Put an Indian anywhere abroad, (s)he excels, at home is stifled. Must extending entitlement debase quality, or has our approach been wrong?
We blame our deficiencies on colonialism. Colonialism was an obscenity, but should we not ask why we succumbed?
No great Armadas, no thundering hordes, invaded us, a handful of adventurers bested us -- even in intrigue.
Our faults defeated us: Arbitrary fiat and obsolete, cocksure obscurantism succumbed to the colonisers' discipline, organisation, systematic attention to duty, objective assessment, above all their use of new knowledge.
Neither more intelligent nor virtuous, even while fortune-making they managed to subordinate the personal, using State power for State purposes.
The State, leave alone national purpose or progress, means nothing to us, the personal is paramount.
Many nationalist leaders did realise this must change, initiating the 1947 effort to make India modern.
Rejecting that, we have steadily reverted to old ways: Recidivism triumphs over modernity.
Openness to using advances in knowledge to improve society and life is modernity. With us, obscurantism preempts any such driving force.
Our prime minister manifests a vision for India to be great and powerful, but the modernity required -- of thinking, attitudes, behaviour -- seems alien, if not abhorrent, to his constituency and associates.
Can they articulate any vision of our future -- or realisation of present challenges?
Worse, the considerations determining the decisions shaping our daily lives are unworthy of the issues involved -- petty, selfish, myopic.
Similar defects infect all governments, but serious ones let some broad, reforming, forward-looking vision have play.
The most destructive backwardness in Third World States, particularly distinguishing them (till recently) from advanced countries, is the absence of any sense of national purpose, as distinct from personal or group benefit.
The witticism about our economic sluggishness attributed it to 'the Hindu rate of growth.' There must be a Hindu rate of decline also: We have taken decades to reduce ourselves from First World objectives -- or capabilities -- to Third World practices.
India was once well called the Asian bridgehead of the Enlightenment: Respect for Reason, the ideas of the great progenitors of liberal democracy, informed our aims, practices, public discourse as in no Afro-Asian country.
Japan has been unique -- not least in deliberately choosing modernity ever since Commodore Perry's ships shocked it out of its old ways (while retaining its distinctive culture).
China also now rises all the faster for having opted for modernity, albeit authoritarian.
We meanwhile relapse into the failings responsible for our colonisation: Internal squabbling, personal/clan interest superseding nation or society, sloppiness, unprofessionalism.
And then corruption.
Whether 'demonetisation' is good or bad economically, time will soon tell, but it cannot affect the real corruption.

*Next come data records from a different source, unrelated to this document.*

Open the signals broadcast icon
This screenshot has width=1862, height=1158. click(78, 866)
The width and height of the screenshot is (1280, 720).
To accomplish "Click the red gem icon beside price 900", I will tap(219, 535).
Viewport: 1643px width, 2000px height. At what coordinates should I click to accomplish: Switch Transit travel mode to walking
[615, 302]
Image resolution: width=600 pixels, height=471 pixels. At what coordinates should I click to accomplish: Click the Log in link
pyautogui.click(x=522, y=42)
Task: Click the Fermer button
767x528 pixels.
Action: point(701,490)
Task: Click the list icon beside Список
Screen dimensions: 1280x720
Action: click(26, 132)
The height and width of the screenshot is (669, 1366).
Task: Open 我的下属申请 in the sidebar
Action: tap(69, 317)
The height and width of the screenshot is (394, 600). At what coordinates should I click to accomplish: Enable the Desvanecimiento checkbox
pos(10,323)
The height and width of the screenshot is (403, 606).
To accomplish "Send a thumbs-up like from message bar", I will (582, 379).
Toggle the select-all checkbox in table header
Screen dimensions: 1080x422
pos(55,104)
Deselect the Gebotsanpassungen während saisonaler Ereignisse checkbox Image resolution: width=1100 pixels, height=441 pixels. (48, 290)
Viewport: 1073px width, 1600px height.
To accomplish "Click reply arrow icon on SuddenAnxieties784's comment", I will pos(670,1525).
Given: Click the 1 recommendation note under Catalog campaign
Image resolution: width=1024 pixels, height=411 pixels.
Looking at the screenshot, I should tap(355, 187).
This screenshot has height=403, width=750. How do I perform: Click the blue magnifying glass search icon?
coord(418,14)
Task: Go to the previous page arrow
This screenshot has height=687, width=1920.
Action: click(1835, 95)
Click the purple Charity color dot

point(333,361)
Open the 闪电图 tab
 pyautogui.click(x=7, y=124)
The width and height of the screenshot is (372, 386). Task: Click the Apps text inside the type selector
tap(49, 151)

All misuse of position for illegal personal gain is disgraceful, but countries can survive, even advance, under corruption that gets things done: It is the bribery inescapable from meeting ordinary, daily needs that is the metastasising cancer.
Try getting, without paying, your driver's license, house plans passed, property transfer registered, school admission -- the list is endless.
We who pay are also guilty, but the way we run our affairs makes honest living nightmarish. Previously, redress was possible by appealing to senior officials, now they too are no better, or helpless.
Everyone knows the malady, not one hope of cure is discernible.
If what you have doesn't work, something must replace it or you suffer.
One greater alternative would do it: Get together to make it work.
That being a dream, what reality will replace the dream of 1947?
K Shankar Bajpai is a former ambassador to Pakistan, China and USA, and secretary, ministry of external affairs.